I really love cornbread, and in my adult life, have discovered how delicious different cornbread recipes can be!
This one is a new favorite, especially along side a hearty, homemade soup!
I don’t have step by step pics for this one…
only the delicious finished bread…
But I know you’ve got this…
cut into wedges and enjoy!
PrintCollard Cornbread Recipe
Ingredients
- 4–6 slices cooked bacon; save the bacon grease
- 2 cups self-rising cornbread mix
- 2 eggs
- 1 1/2 cups buttermilk
- 1 1/4 cups chopped collard greens
- 1 1/2 cup shredded cheddar cheese
- 1/2 vegetable oil
Instructions
Fry the bacon until brown and crispy. Save the bacon grease and saute’ the collards for 5-7 minutes until wilted; set aside.
In a large bowl, mix the cornbread mix, eggs,oil, crumbled bacon and buttermilk until just combined.

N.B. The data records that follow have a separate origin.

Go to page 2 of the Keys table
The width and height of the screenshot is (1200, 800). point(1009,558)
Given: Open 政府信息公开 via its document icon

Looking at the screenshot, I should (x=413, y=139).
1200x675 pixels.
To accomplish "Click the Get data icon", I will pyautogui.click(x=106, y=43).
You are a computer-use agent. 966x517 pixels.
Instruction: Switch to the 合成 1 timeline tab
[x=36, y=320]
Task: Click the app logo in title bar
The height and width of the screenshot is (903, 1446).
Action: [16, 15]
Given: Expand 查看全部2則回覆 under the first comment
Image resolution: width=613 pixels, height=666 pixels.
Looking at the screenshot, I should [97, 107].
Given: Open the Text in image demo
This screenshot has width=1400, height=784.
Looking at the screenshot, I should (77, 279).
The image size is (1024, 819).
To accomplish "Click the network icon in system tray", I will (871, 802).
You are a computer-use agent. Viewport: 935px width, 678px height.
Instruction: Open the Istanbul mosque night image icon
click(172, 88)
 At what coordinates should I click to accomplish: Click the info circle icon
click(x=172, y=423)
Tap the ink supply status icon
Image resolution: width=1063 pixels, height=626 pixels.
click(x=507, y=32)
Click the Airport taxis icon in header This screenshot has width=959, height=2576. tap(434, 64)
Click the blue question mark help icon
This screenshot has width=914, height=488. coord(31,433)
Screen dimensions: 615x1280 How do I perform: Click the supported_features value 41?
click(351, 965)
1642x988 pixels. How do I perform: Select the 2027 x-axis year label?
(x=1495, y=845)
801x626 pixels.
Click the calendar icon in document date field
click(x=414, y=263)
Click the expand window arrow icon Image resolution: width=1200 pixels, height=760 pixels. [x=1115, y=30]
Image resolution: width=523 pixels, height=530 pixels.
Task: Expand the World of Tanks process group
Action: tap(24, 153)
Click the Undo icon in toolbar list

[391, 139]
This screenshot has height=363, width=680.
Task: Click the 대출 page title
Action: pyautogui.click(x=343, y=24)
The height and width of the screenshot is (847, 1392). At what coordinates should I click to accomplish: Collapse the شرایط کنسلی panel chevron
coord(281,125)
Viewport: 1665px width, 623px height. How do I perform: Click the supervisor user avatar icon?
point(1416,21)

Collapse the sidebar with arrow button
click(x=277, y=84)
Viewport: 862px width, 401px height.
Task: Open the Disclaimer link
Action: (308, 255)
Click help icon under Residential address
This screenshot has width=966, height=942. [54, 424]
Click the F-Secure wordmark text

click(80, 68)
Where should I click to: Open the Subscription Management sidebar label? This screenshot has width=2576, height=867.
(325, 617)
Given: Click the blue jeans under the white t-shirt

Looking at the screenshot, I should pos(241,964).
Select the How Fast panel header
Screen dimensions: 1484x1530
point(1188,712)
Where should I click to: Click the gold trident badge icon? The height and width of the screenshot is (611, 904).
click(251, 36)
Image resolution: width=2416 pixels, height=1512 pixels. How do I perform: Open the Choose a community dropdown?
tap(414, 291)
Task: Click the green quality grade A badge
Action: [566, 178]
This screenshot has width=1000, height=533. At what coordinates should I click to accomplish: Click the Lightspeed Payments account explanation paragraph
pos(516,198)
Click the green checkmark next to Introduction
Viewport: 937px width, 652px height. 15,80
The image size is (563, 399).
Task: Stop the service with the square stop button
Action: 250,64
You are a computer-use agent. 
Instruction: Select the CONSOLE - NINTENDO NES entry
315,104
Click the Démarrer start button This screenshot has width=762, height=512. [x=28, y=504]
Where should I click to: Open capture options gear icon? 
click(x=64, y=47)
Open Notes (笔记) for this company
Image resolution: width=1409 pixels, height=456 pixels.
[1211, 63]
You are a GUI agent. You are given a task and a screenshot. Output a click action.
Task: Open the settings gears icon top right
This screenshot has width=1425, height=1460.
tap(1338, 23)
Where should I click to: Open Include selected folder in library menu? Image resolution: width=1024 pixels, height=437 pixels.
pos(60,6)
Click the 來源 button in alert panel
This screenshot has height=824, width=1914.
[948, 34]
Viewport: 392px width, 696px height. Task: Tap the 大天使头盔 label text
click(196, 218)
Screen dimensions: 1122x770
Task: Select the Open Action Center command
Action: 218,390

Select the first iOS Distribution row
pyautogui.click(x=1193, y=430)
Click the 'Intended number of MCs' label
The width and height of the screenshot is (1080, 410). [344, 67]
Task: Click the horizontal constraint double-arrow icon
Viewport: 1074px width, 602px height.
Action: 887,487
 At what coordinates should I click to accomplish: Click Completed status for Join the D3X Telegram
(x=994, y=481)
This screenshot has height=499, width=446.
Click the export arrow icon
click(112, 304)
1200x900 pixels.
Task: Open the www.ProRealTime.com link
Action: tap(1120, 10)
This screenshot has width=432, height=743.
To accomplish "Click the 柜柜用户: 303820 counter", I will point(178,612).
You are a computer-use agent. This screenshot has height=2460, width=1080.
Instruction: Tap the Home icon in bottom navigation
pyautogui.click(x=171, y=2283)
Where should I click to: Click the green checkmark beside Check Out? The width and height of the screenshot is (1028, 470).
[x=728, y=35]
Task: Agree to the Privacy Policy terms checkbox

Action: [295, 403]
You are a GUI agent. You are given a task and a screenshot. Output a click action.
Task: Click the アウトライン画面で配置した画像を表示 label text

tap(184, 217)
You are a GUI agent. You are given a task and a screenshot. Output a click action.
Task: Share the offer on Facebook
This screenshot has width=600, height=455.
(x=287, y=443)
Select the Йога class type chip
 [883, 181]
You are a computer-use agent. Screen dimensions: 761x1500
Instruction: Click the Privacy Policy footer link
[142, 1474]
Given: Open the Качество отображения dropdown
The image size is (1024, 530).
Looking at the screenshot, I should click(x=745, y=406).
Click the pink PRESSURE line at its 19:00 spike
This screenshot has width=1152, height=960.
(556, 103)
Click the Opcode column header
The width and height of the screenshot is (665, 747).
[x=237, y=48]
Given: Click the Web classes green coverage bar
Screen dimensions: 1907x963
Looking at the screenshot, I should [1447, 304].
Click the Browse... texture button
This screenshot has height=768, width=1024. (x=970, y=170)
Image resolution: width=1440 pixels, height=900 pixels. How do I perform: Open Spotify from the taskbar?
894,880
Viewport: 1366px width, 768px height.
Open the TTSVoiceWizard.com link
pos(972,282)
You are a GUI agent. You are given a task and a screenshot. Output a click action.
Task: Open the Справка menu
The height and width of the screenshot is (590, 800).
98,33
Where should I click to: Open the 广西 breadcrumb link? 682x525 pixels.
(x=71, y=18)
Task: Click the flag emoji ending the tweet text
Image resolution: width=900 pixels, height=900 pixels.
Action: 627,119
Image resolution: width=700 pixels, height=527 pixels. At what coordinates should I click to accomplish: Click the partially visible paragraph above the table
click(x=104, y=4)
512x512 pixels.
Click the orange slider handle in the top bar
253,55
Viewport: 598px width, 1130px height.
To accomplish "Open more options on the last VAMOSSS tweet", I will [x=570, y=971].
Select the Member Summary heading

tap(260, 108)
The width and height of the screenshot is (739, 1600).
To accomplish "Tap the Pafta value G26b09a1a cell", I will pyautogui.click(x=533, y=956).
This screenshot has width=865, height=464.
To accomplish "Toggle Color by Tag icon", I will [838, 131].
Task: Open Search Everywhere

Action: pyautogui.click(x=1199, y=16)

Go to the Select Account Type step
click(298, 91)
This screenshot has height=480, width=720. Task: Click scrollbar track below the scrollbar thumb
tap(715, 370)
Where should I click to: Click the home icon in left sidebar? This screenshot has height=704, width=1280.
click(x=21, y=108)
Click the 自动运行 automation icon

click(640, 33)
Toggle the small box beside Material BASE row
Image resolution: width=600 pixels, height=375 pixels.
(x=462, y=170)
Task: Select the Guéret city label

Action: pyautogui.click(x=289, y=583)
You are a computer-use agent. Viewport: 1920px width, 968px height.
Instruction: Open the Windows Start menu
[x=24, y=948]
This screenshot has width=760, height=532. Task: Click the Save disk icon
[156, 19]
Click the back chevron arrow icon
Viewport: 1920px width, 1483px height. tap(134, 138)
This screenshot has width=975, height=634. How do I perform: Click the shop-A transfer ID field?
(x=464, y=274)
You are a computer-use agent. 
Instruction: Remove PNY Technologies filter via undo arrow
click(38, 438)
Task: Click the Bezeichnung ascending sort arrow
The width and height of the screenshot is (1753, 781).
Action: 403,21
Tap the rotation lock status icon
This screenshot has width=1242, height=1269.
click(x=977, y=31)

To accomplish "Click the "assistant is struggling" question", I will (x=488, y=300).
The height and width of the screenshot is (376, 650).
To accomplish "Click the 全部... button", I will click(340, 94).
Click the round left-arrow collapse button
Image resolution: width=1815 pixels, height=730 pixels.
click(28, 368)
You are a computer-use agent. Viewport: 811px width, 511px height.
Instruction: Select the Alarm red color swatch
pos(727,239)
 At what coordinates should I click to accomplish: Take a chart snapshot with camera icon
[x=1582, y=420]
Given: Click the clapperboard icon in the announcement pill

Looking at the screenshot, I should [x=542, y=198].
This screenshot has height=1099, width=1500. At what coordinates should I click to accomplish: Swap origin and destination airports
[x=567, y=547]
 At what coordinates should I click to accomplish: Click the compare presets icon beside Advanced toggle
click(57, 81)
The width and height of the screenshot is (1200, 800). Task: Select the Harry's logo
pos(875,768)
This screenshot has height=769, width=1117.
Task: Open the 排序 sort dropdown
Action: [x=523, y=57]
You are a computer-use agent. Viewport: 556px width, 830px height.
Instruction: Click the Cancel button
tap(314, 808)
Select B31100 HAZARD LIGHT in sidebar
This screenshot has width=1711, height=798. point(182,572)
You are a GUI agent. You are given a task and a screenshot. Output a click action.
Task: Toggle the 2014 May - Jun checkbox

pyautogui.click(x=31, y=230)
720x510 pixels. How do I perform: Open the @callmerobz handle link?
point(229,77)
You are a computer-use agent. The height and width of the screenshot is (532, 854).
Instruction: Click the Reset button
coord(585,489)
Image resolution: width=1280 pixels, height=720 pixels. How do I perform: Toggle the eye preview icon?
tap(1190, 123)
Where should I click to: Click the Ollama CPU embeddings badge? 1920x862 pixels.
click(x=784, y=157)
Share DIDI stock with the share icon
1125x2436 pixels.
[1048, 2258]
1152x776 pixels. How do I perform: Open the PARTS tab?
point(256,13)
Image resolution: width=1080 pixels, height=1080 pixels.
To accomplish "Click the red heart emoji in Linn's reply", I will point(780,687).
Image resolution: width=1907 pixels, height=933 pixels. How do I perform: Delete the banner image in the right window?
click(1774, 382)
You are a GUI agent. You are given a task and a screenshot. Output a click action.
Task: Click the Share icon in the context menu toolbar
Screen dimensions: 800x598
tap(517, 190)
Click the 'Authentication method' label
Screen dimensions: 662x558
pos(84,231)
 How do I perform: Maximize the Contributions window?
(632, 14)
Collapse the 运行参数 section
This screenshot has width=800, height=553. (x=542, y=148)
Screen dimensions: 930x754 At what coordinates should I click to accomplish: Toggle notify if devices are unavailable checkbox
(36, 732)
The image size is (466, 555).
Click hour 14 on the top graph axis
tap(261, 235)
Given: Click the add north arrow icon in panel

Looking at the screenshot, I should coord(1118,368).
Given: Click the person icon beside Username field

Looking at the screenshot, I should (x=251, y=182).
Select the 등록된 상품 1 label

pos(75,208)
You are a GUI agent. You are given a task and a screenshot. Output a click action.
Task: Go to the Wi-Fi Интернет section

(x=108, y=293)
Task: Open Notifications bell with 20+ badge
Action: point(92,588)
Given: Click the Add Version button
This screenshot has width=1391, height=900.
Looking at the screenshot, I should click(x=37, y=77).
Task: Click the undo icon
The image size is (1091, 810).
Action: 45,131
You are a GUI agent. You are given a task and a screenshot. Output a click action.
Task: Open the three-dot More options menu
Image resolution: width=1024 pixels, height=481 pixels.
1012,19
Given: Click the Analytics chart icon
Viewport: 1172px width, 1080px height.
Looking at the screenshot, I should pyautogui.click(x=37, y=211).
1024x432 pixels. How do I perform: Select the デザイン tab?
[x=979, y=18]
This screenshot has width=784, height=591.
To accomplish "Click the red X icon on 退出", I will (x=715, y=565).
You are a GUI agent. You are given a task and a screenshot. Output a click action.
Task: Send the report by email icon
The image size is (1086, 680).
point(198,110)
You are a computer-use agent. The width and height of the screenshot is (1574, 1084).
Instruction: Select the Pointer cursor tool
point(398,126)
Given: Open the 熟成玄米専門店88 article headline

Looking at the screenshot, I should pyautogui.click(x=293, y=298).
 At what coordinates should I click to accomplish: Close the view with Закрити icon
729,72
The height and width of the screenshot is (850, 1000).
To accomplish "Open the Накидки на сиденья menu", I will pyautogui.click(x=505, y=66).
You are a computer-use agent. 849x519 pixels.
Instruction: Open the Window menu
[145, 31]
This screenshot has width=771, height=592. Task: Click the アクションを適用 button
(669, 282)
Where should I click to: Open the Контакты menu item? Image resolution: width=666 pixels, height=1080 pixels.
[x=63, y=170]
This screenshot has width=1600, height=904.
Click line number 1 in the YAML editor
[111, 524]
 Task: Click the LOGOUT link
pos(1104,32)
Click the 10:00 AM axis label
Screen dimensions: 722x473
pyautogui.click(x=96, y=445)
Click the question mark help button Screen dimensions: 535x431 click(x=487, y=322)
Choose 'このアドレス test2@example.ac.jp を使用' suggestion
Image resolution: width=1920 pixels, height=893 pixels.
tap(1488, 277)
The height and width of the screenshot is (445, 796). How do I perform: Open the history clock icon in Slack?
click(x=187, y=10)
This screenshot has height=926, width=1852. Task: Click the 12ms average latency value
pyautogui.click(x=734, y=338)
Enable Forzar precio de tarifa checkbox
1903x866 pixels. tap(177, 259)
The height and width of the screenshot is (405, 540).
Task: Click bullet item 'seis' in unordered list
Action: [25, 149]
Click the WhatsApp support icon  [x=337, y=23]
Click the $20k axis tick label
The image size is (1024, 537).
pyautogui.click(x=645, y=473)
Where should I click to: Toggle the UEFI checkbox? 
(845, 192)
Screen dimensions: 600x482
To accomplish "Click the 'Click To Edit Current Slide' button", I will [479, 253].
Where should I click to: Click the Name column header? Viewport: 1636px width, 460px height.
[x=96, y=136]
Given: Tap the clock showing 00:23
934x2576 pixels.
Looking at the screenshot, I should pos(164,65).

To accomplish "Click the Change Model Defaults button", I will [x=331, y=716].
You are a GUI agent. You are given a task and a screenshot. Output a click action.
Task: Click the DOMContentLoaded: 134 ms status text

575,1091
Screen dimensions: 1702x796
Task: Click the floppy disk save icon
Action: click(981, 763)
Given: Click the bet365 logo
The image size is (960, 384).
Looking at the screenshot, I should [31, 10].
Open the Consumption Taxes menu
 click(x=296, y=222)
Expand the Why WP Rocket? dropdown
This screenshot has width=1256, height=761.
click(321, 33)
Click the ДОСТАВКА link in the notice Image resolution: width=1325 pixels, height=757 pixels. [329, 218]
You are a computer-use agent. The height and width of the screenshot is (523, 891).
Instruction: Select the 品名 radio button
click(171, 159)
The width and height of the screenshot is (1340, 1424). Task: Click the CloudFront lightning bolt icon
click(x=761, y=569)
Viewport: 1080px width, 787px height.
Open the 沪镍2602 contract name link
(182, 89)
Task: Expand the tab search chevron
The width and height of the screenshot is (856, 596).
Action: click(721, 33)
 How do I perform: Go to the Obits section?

Mix in the collard greens and shredded cheese.
Preheat the oven to 425 degrees.
Spray your 12″ cast iron pan with non-stick spray.
Add 3 TBSP vegetable oil to the skillet and place in the oven for 3-5 minutes.
Take the frying pan out of the oven and pour in the cornbread batter.
Spread out evenly and bake 20 minutes until lightly brown on top.
Run a knife around the sides, turn out carefully onto a plate and turn over right-side up into your serving plate.
Cut into wedges and enjoy with your home-made soup!